Reproduce each entry below exactly, without omitting any.

Start of DATA TO EXAMINE

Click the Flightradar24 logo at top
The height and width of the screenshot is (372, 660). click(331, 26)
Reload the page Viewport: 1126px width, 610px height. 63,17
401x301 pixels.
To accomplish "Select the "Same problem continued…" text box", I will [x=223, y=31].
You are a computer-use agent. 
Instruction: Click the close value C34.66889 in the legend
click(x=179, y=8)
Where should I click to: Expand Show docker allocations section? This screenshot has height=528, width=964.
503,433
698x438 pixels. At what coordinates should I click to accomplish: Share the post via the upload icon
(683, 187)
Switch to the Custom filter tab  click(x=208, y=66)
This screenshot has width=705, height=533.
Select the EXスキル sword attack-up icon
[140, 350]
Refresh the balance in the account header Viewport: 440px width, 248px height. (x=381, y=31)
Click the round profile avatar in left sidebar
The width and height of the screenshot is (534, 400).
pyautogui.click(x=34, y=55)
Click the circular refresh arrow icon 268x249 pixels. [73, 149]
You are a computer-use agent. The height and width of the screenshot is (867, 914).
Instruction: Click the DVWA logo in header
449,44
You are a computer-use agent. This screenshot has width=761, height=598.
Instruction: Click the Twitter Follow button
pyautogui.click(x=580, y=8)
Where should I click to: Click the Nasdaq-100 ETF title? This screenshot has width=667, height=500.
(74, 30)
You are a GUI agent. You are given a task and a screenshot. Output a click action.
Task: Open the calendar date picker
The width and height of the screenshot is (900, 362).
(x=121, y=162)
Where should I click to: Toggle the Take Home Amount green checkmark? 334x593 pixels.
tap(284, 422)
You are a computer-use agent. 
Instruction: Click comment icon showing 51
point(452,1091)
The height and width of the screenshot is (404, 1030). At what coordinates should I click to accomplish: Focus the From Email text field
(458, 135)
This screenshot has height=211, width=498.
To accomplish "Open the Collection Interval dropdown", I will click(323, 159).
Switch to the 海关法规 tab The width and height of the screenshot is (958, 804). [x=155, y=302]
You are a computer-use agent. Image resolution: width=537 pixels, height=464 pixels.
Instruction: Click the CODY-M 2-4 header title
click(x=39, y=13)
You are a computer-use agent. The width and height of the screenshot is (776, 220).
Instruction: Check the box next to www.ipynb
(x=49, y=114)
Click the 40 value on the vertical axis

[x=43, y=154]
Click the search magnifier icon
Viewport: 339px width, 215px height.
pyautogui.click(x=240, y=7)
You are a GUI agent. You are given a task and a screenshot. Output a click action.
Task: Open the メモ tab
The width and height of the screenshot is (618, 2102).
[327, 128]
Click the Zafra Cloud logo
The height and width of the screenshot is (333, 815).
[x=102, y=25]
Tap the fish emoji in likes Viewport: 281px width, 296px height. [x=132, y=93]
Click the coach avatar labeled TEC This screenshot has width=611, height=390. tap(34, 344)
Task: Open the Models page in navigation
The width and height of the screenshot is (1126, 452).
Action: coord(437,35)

End of DATA TO EXAMINE

* WRITTEN ANSWER *
Click the Flightradar24 logo at top
The height and width of the screenshot is (372, 660). click(331, 26)
Reload the page Viewport: 1126px width, 610px height. 63,17
401x301 pixels.
To accomplish "Select the "Same problem continued…" text box", I will [x=223, y=31].
You are a computer-use agent. 
Instruction: Click the close value C34.66889 in the legend
click(x=179, y=8)
Where should I click to: Expand Show docker allocations section? This screenshot has height=528, width=964.
503,433
698x438 pixels. At what coordinates should I click to accomplish: Share the post via the upload icon
(683, 187)
Switch to the Custom filter tab  click(x=208, y=66)
This screenshot has width=705, height=533.
Select the EXスキル sword attack-up icon
[140, 350]
Refresh the balance in the account header Viewport: 440px width, 248px height. (x=381, y=31)
Click the round profile avatar in left sidebar
The width and height of the screenshot is (534, 400).
pyautogui.click(x=34, y=55)
Click the circular refresh arrow icon 268x249 pixels. [73, 149]
You are a computer-use agent. The height and width of the screenshot is (867, 914).
Instruction: Click the DVWA logo in header
449,44
You are a computer-use agent. This screenshot has width=761, height=598.
Instruction: Click the Twitter Follow button
pyautogui.click(x=580, y=8)
Where should I click to: Click the Nasdaq-100 ETF title? This screenshot has width=667, height=500.
(74, 30)
You are a GUI agent. You are given a task and a screenshot. Output a click action.
Task: Open the calendar date picker
The width and height of the screenshot is (900, 362).
(x=121, y=162)
Where should I click to: Toggle the Take Home Amount green checkmark? 334x593 pixels.
tap(284, 422)
You are a computer-use agent. 
Instruction: Click comment icon showing 51
point(452,1091)
The height and width of the screenshot is (404, 1030). At what coordinates should I click to accomplish: Focus the From Email text field
(458, 135)
This screenshot has height=211, width=498.
To accomplish "Open the Collection Interval dropdown", I will click(323, 159).
Switch to the 海关法规 tab The width and height of the screenshot is (958, 804). [x=155, y=302]
You are a computer-use agent. Image resolution: width=537 pixels, height=464 pixels.
Instruction: Click the CODY-M 2-4 header title
click(x=39, y=13)
You are a computer-use agent. The width and height of the screenshot is (776, 220).
Instruction: Check the box next to www.ipynb
(x=49, y=114)
Click the 40 value on the vertical axis

[x=43, y=154]
Click the search magnifier icon
Viewport: 339px width, 215px height.
pyautogui.click(x=240, y=7)
You are a GUI agent. You are given a task and a screenshot. Output a click action.
Task: Open the メモ tab
The width and height of the screenshot is (618, 2102).
[327, 128]
Click the Zafra Cloud logo
The height and width of the screenshot is (333, 815).
[x=102, y=25]
Tap the fish emoji in likes Viewport: 281px width, 296px height. [x=132, y=93]
Click the coach avatar labeled TEC This screenshot has width=611, height=390. tap(34, 344)
Task: Open the Models page in navigation
The width and height of the screenshot is (1126, 452).
Action: coord(437,35)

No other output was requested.